— Видишь огни? Скоро домой придешь, к маме.
Он переглянулся с Марли и негромко добавил:
— Что только она мне скажет, когда увидит тебя…
3. Храбрецы
Увидев ссадину на лбу сына, Джиллер лишь улыбнулась, сказав: «Ничего, до свадьбы заживет», и добавила, что промоет ее дома, ведь рано или поздно нужно учиться терпеть боль. Роуэн понял, что сказано это было не только для Силача Джона и Марли, но и для него. Мама напомнила ему, что он должен быть храбрым и не ныть, как и положено жителю Рина.
Роуэн знал: Джиллер расстраивается, что он такой слабый и пугливый. Месяц, а может, два назад он случайно услышал, как во дворе она разговорилась с Силачом Джоном. Джиллер жаловалась, что у нее никакого терпения не хватает, что Роуэн совсем не похож ни на отца, ни на нее саму, ни даже на маленькую упрямую Аннад и что ей порой приходится несладко. Она не понимает сына. Вот если бы был жив отец…
Роуэн тогда тихо прокрался мимо них и поднялся наверх, в комнату, где они жили с Аннад. Он лег в постель и долго не засыпал, ни о чем таком особенном ему не думалось, но на душе было очень горько.
А теперь он стоял рядом с мамой. Голова горела, перед глазами плавали какие-то круги, и ему очень хотелось, расплакавшись, покрепче прижаться к ней. Но сделать этого он не мог — это был бы страшный позор.
— Говорила ведь вам — зря идете! — сказала Бронден то ли с горечью, то ли с торжеством. — Ну подарили ей самый лучший сыр, а что толку?
— А то, — ответил Силач Джон. — Решили сходить — и сходили. Теперь надо придумать что-то другое. Ведь все не могут подняться на Гору. Тогда кто пойдет?
— Я, — с готовностью отозвалась Бронден и сурово оглядела всех остальных, как бы они не посмели сказать слово против.
— Да, — сказал Силач Джон. — Что там говорить, ты и хочешь, и не пугаешься — в общем, имеешь полное право. Никто, наверное, не сомневается, что и я такой же. Я тоже пойду.

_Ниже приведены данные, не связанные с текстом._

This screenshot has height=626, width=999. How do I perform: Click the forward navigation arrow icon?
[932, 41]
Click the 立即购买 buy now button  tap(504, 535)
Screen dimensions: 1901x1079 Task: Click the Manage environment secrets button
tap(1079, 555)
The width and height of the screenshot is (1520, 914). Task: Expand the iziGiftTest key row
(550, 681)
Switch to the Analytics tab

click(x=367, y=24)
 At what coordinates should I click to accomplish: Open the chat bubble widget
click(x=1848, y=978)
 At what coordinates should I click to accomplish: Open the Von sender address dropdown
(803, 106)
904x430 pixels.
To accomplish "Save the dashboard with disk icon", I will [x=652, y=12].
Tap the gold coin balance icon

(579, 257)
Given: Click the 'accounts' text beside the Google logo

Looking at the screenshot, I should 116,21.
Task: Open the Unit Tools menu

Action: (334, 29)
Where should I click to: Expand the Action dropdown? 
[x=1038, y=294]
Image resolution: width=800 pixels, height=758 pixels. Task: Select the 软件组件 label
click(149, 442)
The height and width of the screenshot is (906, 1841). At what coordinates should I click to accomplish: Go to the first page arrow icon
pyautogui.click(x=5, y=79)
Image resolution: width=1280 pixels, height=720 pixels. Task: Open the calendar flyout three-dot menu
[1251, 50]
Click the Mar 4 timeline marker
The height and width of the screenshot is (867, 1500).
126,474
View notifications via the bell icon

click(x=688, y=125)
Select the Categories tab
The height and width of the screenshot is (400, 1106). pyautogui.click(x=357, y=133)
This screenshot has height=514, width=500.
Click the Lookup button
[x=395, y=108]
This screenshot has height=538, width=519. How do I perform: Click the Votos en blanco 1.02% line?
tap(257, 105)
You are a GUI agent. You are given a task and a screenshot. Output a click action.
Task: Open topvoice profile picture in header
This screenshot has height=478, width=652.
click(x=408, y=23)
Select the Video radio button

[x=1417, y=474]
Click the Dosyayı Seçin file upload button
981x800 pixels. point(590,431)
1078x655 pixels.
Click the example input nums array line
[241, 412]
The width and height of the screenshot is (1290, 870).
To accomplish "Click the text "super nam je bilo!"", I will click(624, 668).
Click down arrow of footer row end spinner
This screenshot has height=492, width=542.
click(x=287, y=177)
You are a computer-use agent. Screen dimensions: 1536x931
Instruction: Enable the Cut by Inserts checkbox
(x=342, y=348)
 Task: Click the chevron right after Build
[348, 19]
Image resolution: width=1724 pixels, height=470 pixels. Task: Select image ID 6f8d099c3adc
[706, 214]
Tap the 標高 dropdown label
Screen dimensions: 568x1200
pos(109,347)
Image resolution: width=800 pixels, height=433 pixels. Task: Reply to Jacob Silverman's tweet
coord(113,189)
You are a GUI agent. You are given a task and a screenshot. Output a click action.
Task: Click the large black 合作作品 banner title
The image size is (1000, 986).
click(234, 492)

В этот миг сердце Роуэна как будто кольнула льдинка. Он вспомнил: «Гора не будет проверять твою силу, Джон. Она тебя уничтожит».
— Не надо! — выдохнул он.
Мама лишь сильнее сжала его руку.
— Я тоже, — решительно сказала Марли, глядя на Бронден.
Вэл и Эллис о чем-то тихо поговорили, и Эллис, как обычно, загремел:
— Мельница стоит — значит, делать нам пока нечего. Так что мы пойдем с вами. Лучше так, чем сидеть сложа руки.
— Зачем сидеть? Пока есть время, привели бы мельницу в порядок, — поддел их Аллун.
Вэл даже не удостоила его ответом, и все, кто слышал эти слова, весело переглянулись. В деревне знали, что Вэл и Эллис не любили шутников, которые посмеивались над их беспокойным хозяйством.
— Да вы с ума сошли! — крикнул горшечник Нил, не в силах больше молчать. — Тоже нашли время развлекаться! Бронден, Джон, Марли, Вэл, Эллис — да они же самые лучшие из нас и отправляются неизвестно куда! А вы подумали, как мы будем жить, если они, самые смелые, не вернутся назад? Что, если зибаки снова на нас нападут? Да мало ли что еще может случиться!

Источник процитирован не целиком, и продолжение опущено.